Il était une fois en Anatolie

Photo du film "Il était une fois en Anatolie"

 « Il était une fois en Anatolie » du cinéaste turc Nuri Bilge Ceylan (2011) passe actuellement sur les écrans londoniens.

 Le point commun entre le film de Ceylan et « il était une fois dans l’Ouest » de Sergio Leone, c’est le temps qui s’écoule lentement dans d’immenses espaces.

 La photographie de « il était une fois en Anatolie » est d’une exceptionnelle qualité, qu’il s’agisse de restituer la beauté des collines plantées de céréales ou les nuances et les changements brutaux d’expression de visages.

 A la nuit tombante, un convoi de trois véhicules s’arrête en rase campagne à proximité d’une fontaine. Il y a là un procureur, un médecin, plusieurs policiers, des gendarmes, des ouvriers chargés d’une pelle et deux hommes menottés. Il s’agit de retrouver le cadavre d’un homme que les suspects ont avoué avoir assassiné. Mais – effet de l’obscurité, trou de mémoire ou mauvaise volonté – le lieu de l’ensevelissement reste introuvable. La petite troupe erre d’un endroit à l’autre jusque tard dans la nuit. Les policiers, commandés par Naci (Yilmaz Erdogan), passent à tabac le suspect, Kenan (Firat Tanis) dont ils pensent que le silence n’est que manipulation.

 On décide de s’inviter pour une pause repas chez le maire du bourg où a eu lieu le meurtre. Une panne d’électricité plonge la maison dans le noir. On s’éclaire à la bougie. La fille du maire, une adolescente splendide, brise l’armure du monstre, Kennan. Il s’effondre en larme, reconnait être le père de l’enfant de l’homme qu’il a tué et emmène la troupe au lieu de l’ensevelissement.

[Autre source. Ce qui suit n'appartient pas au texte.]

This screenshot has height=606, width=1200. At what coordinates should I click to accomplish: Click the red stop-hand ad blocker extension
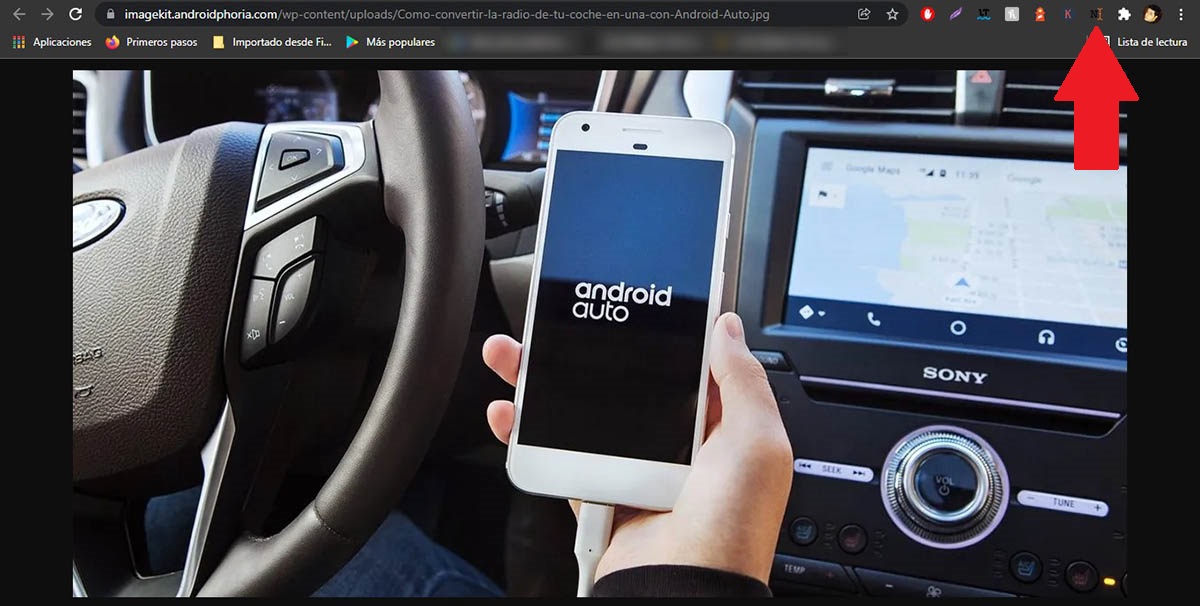click(928, 14)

 Le dernier tiers de ce film de deux heures et demie se déroule au petit matin, à l’hôpital où le médecin, le docteur Cemal (Muhammat Uzuner) va pratiquer l’autopsie. Les protagonistes sont épuisés. Le procureur (Taner Birsel) est bouleversé. En parlant avec Cemal, il a découvert qu’une amie (mais qui n’est probablement autre que sa propre femme) qui avait prédit au jour près la date de sa mort, se l’était probablement donnée pour le punir de ses infidélités.

 Cemal pratique l’autopsie et dicte ses conclusions. Des traces de terre dans les poumons de la victime laissent entendre qu’il a pu être enterré vivant. Cemal décide de passer cela sous silence. Pourquoi ? Par humanité pour un assassin dont la nuit a révélé que le monstre cachait un être sensible ? Ou parce que ce médecin de la ville vient de se naturaliser dans ce bourg d’Anatolie au point de préférer l’omerta au scandale ?

 « Il était une fois en Anatolie » est l’un de ces films où en surface le temps s’étire et où aucune action ne se passe, mais où les personnages font, en accéléré, une transhumance d’un état mental à l’autre. C’est incontestablement un chef d’œuvre, récompensé par le Grand Prix du Festival de Cannes.